Но тут вскоре произошла временно краткая перемена, удалившая меня от соблазна и разврата дворни, в который я понемногу втягивался. Я был послан в Киев для принятия возвращаемых мальчиков и должен был после встречи отправить их в софийское имение, а машины, аппараты и пр. сдать под расписку на комиссию некоему Лимерману.
Зима с 1847 по 1848 год была с глубоким снегом и метелями, телеграфов не было[508]
, почта шла медленно, и мне пришлось ожидать в Киеве что-то около двух недель. Это было в разгаре Киевской контрактовой ярмарки.Прежде приехали мальчики в плохой одежонке, так что им пришлось купить кое-какую теплую одежду и для отправки их нанять одноконного извозчика из простых тяжеловозов. Извозчикам во время ярмарки было работы по горло, и я принужден был заплатить извозчику для отправки мальчиков до города Сердобска Саратовской губернии 50 рублей; без ярмарки можно было нанять рублей за 25 или даже дешевле.

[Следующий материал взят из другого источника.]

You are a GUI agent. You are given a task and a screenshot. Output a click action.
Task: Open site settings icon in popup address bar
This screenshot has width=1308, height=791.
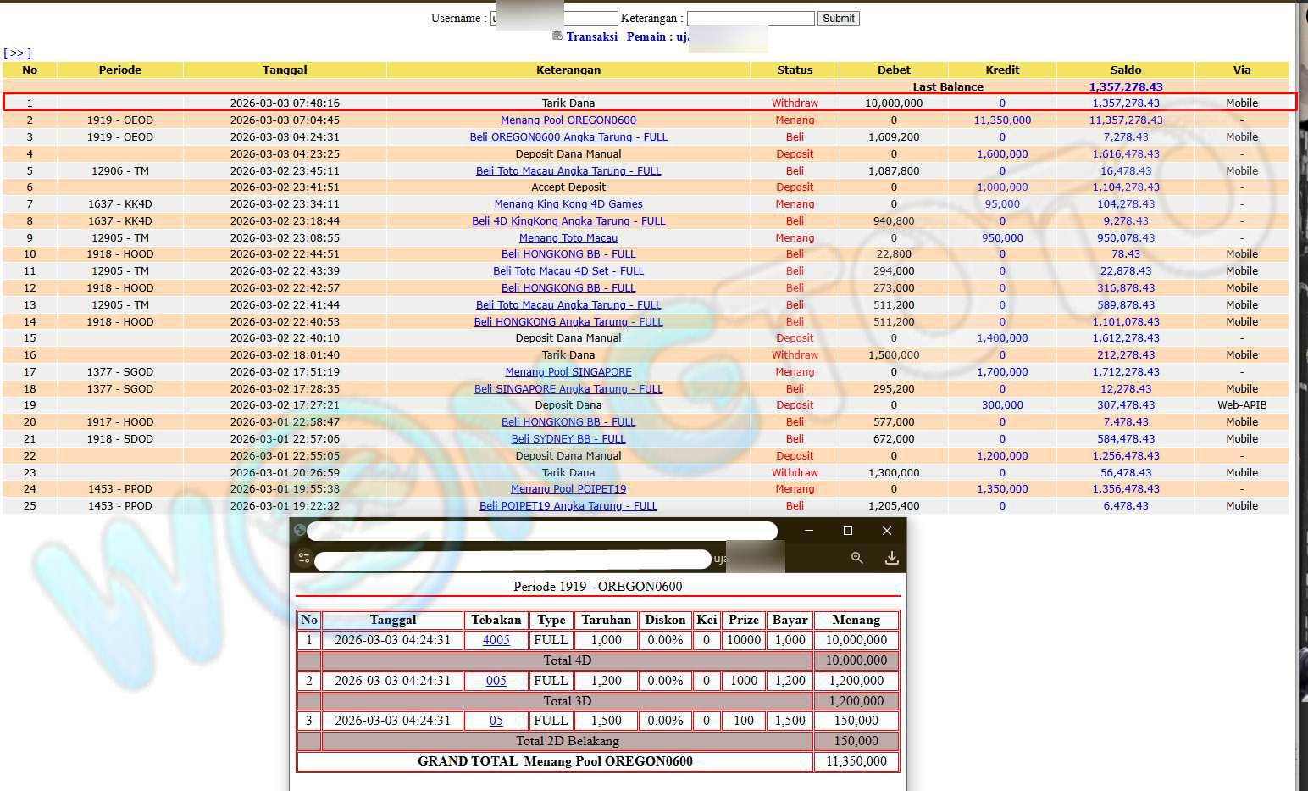(x=304, y=558)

Возвратившихся из учения четырех мальчиков по приезде разместили в разные должности: кого прикомандировали в сад, кого в лес, кого в дворники, и никто не попал в свои хозяйства, от которого отвыкли на заводе. Этим еще усилили многолюдную дворню.

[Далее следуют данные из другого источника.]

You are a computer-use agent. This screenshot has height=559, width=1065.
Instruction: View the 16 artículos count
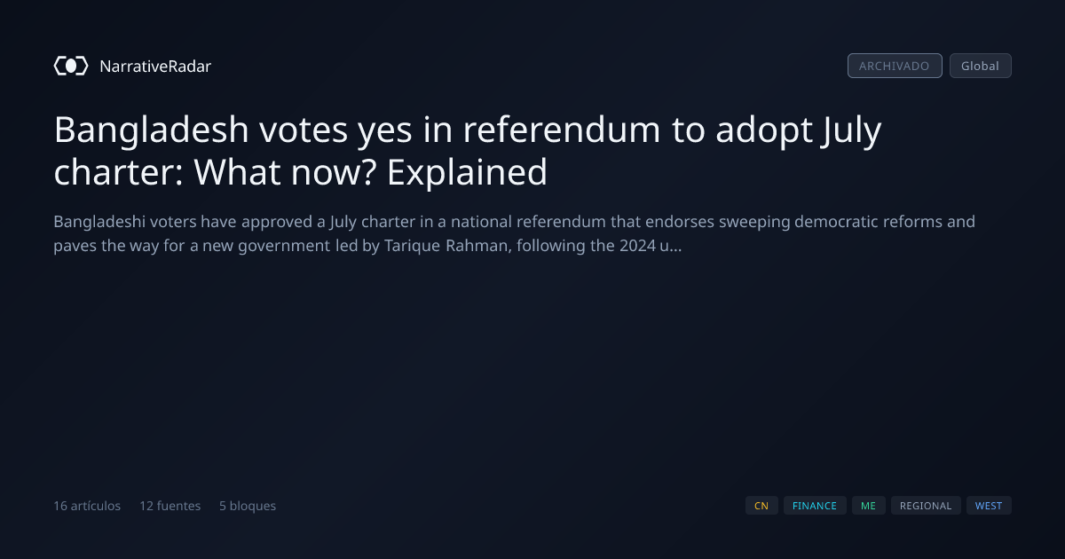pyautogui.click(x=87, y=506)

Я об этом говорю, чтобы указать, какие высокие цены на все существовали в Киеве во время контрактов. Киевскую дороговизну мне пришлось испытать и на себе. Мне суточных на содержание назначено было 1 рубль. В дороге и других городах это было достаточно за глаза, но в Киеве не знакомому с тамошними ценами и обычаями при 1 рубле в сутки можно было остаться без квартиры и голодать. Все гостиницы от первоклассных до последних, все постоялые дворы были битком набиты, вся прислуга и обитатели гостиниц говорили почти все по-польски, вывески сплошь были написаны тоже по-польски.

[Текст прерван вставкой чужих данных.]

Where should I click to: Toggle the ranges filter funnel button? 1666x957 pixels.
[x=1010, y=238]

Это привело меня в удручающее впечатление, и к тому же на меня смотрели свысока. Я с трудом нанял в третьеклассной гостинице под лестницею холодною конурку с грязным тюфяком без всякого постельного белья за 75 копеек в сутки, а для продовольствия оставалось 25 копеек. Между тем не было порции плохого качества дешевле 35 копеек или, как говорили там, за «2 злотых и 10 грошей».